**PAGE EXCERPT**
# Banished mod colonial charter



## Tankus (Dec 6, 2015)

someone mentioned banished as being a nice little city survival builder ...or small village in banished case ....can be very fiddly with rapid starvation population crashes  , or even suicides
only a couple of quid on stream  so I took a punt on it last weekend ..... then found that there's a mad free mod for it called the_ colonial charter _..
wow ..total game supercharge  ...it extends the professions skills out to 60  .and some  really freaky fiddly  production chains with around a 100 crops 














if you liked children of the nile ....you'll love this

Im still in village log cabin phase with about 30  people ...then I hit a brick wall ...literally
or they start freezing to death  as I cant get the clothing chain to work effectively ..
managed to make some funky clothes out of duck feathers and reed ..(not even on the supply list)  ...heh  ..needs a rethink
whittle away hours ...
well tidy


----------



## captainmission (Dec 8, 2015)

Sounds like it doesn't over come the faults of the original? I enjoyed the base game for a while - but it suffered demographic problems when you tried to expand to a big project like a mine or a quarry. The only way around it seemed stockpile for ages... which isn't fun.

**AVAILABLE DATA**
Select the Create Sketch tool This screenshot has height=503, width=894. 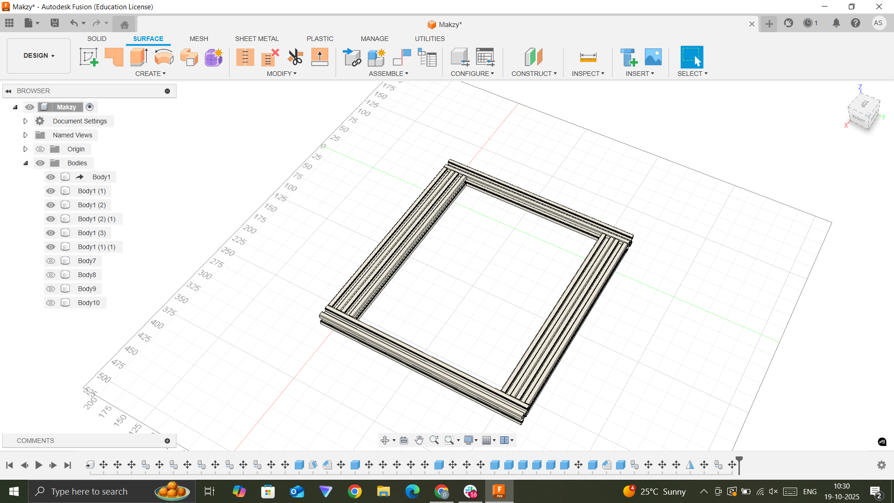(x=88, y=57)
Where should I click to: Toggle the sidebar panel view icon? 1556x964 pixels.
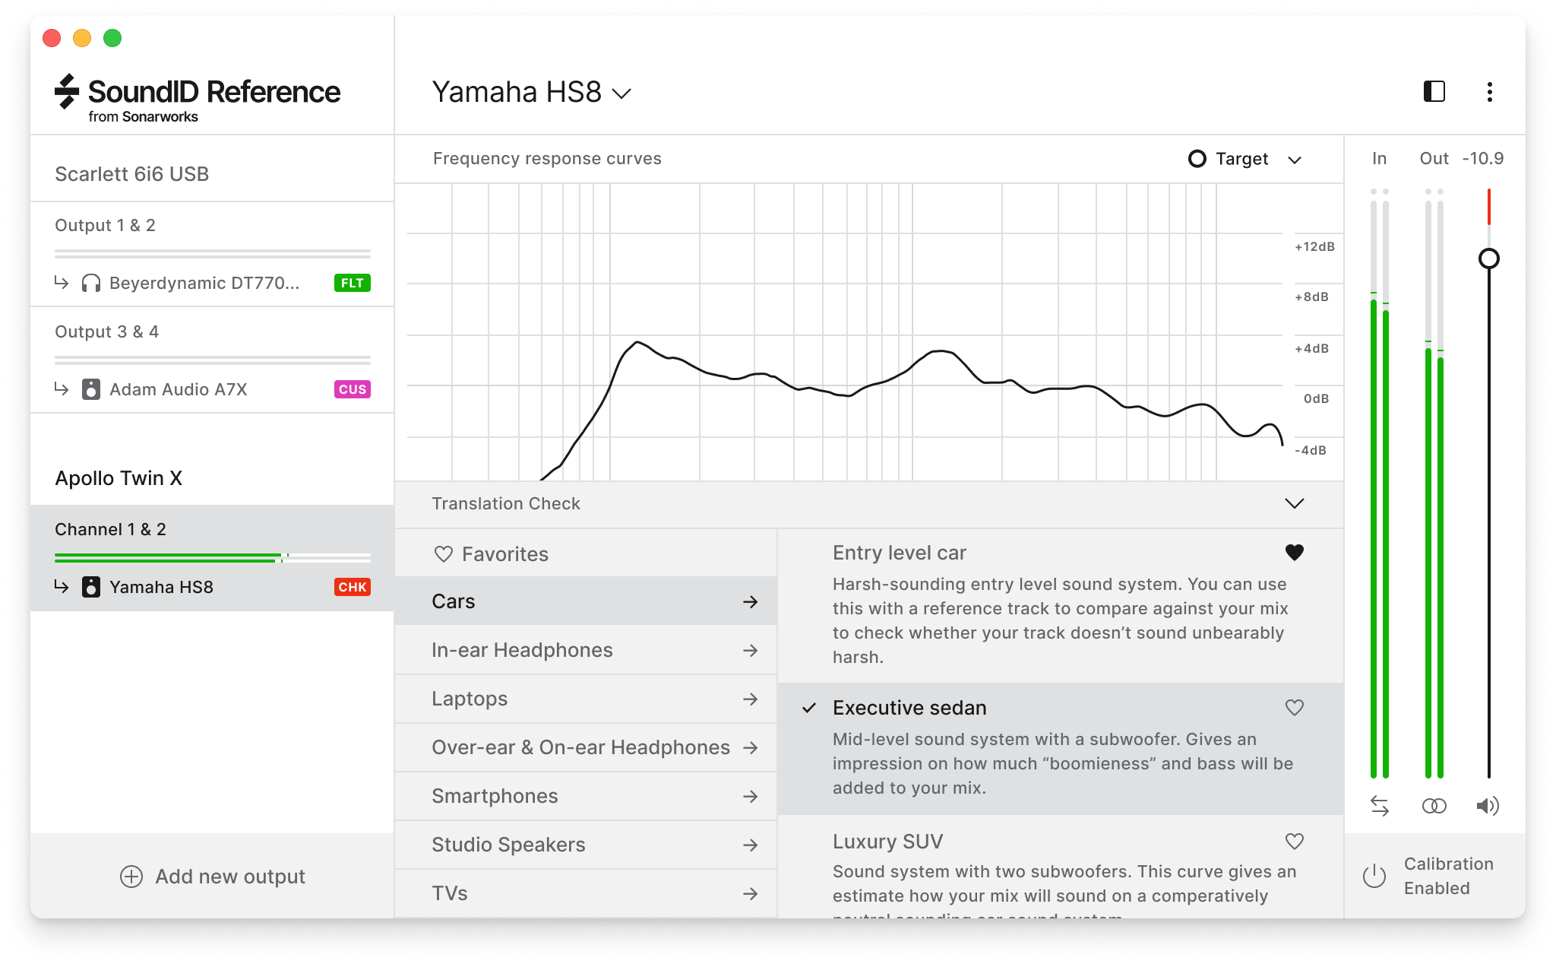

**DO THIS**
Summarize the forum thread above about the Banished mod in two sentences.

**WRITTEN SOLUTION**
One poster bought Banished cheaply and found a free mod, the Colonial Charter, that extends profession skills to 60 and adds fiddly production chains with around 100 crops, but with about 30 people still in the log cabin phase they are struggling as villagers freeze because the clothing chain won't work effectively. A reply asks whether the mod overcomes the original game's demographic problems when expanding to a big project like a mine or quarry, which seemed to require stockpiling for ages.